🤖 AI Summary
Current semantic SLAM systems face limitations in semantic understanding depth, robustness of loop closure detection, and stability of data association. This work proposes an RGB-based semantic SLAM framework grounded in a unified geometry-instance representation, which for the first time extends geometric foundation models to jointly predict dense geometric structures and view-consistent instance embeddings. By introducing viewpoint-invariant semantic anchors, the method bridges the gap between geometric reconstruction and open-vocabulary semantic mapping, enabling semantic-coherent data association and instance-guided loop closure detection. Experimental results demonstrate that the proposed system significantly outperforms state-of-the-art approaches in terms of map consistency and reliability under large-baseline loop closure scenarios.
📝 Abstract
Geometry foundation models have significantly advanced dense geometric SLAM, yet existing systems often lack deep semantic understanding and robust loop closure capabilities.

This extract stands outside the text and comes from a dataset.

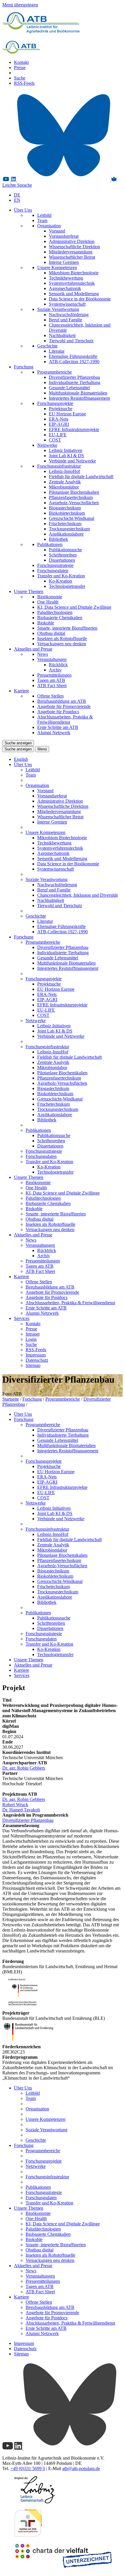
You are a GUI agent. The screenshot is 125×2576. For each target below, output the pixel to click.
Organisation (49, 225)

Meanwhile, contemporary semantic mapping approaches are frequently hindered by decoupled architectures and fragile data association. We propose IRIS-SLAM, a novel RGB semantic SLAM system that leverages unified geometric-instance representations derived from an instance-extended foundation model. By extending a geometry foundation model to concurrently predict dense geometry and cross-view consistent instance embeddings, we enable a semantic-synergized association mechanism and instance-guided loop closure detection. Our approach effectively utilizes viewpoint-agnostic semantic anchors to bridge the gap between geometric reconstruction and open-vocabulary mapping. Experimental results demonstrate that IRIS-SLAM significantly outperforms state-of-the-art methods, particularly in map consistency and wide-baseline loop closure reliability.